In these performances Christophers has reduced The Sixteen by a half, to eight singers only: Grace Davidson and Julia Doyle, sopranos; Robin Blaze and William Purefoy, countertenors; Jeremy Budd and Mark Dobell, tenors; Ben Davies and Eamonn Dougan, basses. The voices are accompanied by a slightly larger instrumental ensemble: 3, 3, 2 (or 3), 2, and 1 of strings, plus the necessary winds and continuo. All of the singers take solo turns, except Doyle. The only soprano aria on the disc, in the F-Major Mass, went to Davidson.
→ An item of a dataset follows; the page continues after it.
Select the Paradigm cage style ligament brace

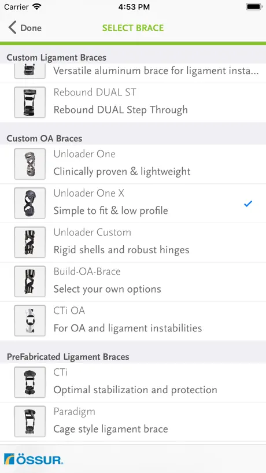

One lesson we might take from this release is that Bach rocks, although we already knew that. The Kyrie of the G-Minor Mass, a real toe-tapper, gets the ball rolling, and Christophers takes it from there, injecting the choral movements, especially, with abundant energy. The double quartet is very effective throughout. I was a little less enthralled by some of the arias, but not enough to discourage me from giving the whole enterprise a thumbs up. Because the combined Masses run just over 52 minutes, Coro has generously added a Cantata, No. 102, between the Masses, a welcome bonus. I’m looking forward to Volume II.